President Kennedy told the Newspaper Publishers Association that “it is to the printing press, the recorder of man’s deeds, the keeper of his conscience, the courier of his news, that we look for strength and assistance, confident that with your help man will be what he was born to be: Free and Independent.” Who can imagine a Bill Clinton, a George W. Bush, or a Barack Obama saying such a thing today?
Today the press is a propaganda ministry for the government. Any member who departs from his duty to lie and spin the news is expelled from the fraternity. A public increasingly unemployed, broke and homeless is told that they have vast enemies plotting to destroy them in the absence of annual trillion dollar expenditures for the military/security complex, wars lasting decades, no-fly lists, unlimited spying and collecting of dossiers on citizens supplemented by neighbors reporting on neighbors, full body scanners at airports, shopping centers, metro and train stations, traffic checks, and the equivalence of treason with the uttering of a truth.
Two years ago when he came into office President Obama admitted that no one knew what the military mission was in Afghanistan, including the president himself, but that he would find a mission and define it. On his recent trip to Afghanistan, Obama came up with the mission: to make the families of the troops safe in America, his version of Bush’s “we have to kill them over there before they kill us over here.”

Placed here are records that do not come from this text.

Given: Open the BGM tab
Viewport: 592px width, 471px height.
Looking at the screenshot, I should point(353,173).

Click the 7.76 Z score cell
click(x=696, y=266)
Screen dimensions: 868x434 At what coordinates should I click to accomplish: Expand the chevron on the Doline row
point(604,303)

No one snorted with derision or even mildly giggled. Neither the New York Times nor Fox News (sic) dared to wonder if perhaps, maybe, murdering and displacing large numbers of Muslims in Iraq, Afghanistan, Pakistan, and Yemen and US support for Israel’s similar treatment of Lebanese and Palestinians might be creating a hostile environment that could breed terrorists. If there still is such a thing as the Newspaper Publishers Association, its members are incapable of such an unpatriotic thought.

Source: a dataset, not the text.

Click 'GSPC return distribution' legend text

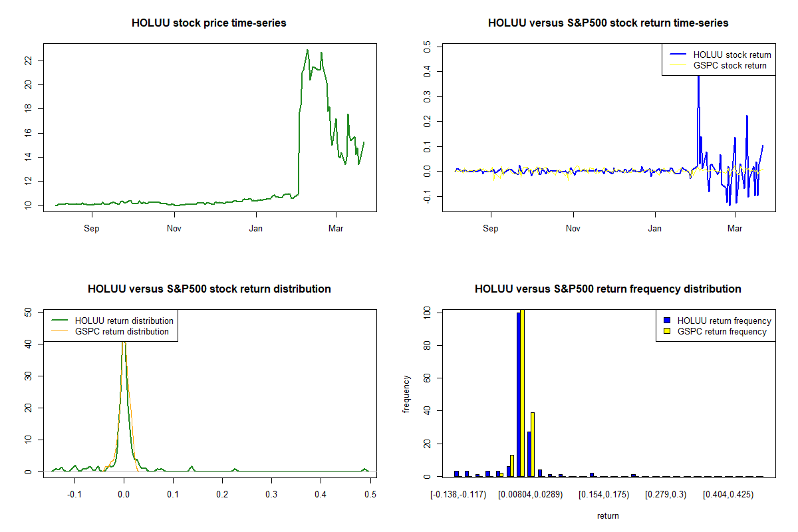click(x=122, y=331)
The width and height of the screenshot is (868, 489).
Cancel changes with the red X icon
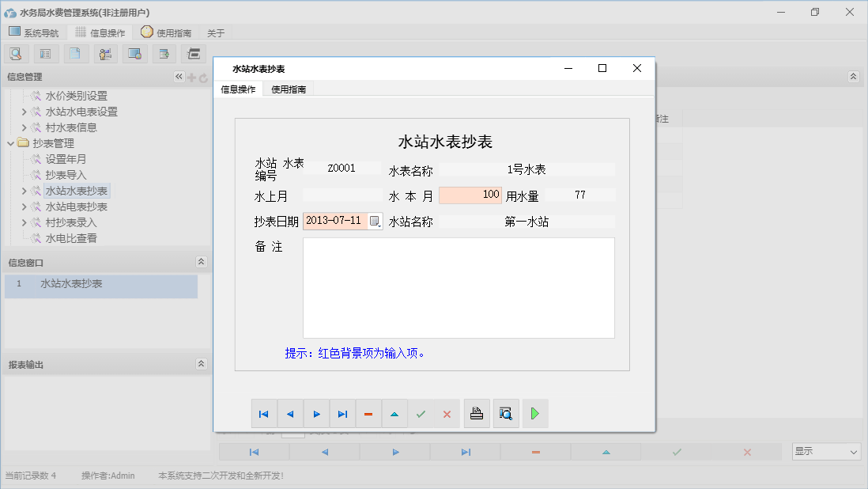447,413
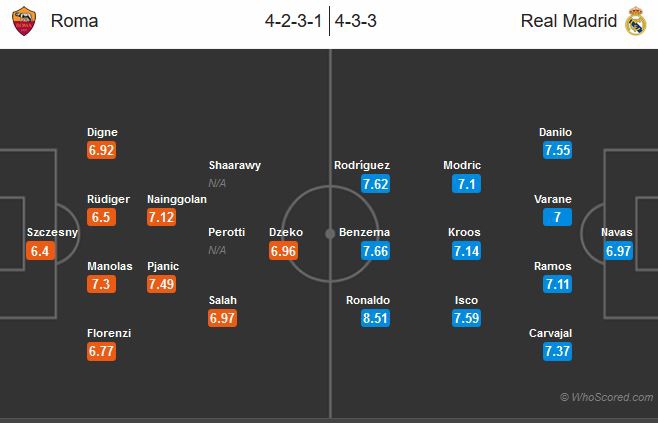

Today no one believes that our country’s success depends on an informed public and a free press. America’s success depends on its financial and military hegemony over the world. Any information inconsistent with the indispensable people’s god-given right to dominate the world must be suppressed and the messenger discredited and destroyed.
Now that the press has voluntarily shed its First Amendment rights, the government is working to redefine free speech as a privilege limited to the media, not a right of citizens. Thus, the insistence that WikiLeaks is not a media organization and Fox News (sic) turning in a citizen for exercising free speech. Washington’s assault on Assange and WikiLeaks is an assault on what remains of the US Constitution. When we cheer for WikiLeaks’ demise, we are cheering for our own.
December 30, 2010
“Happy ridiculous imposition of human temporal conception on the infinite field of awareness day!”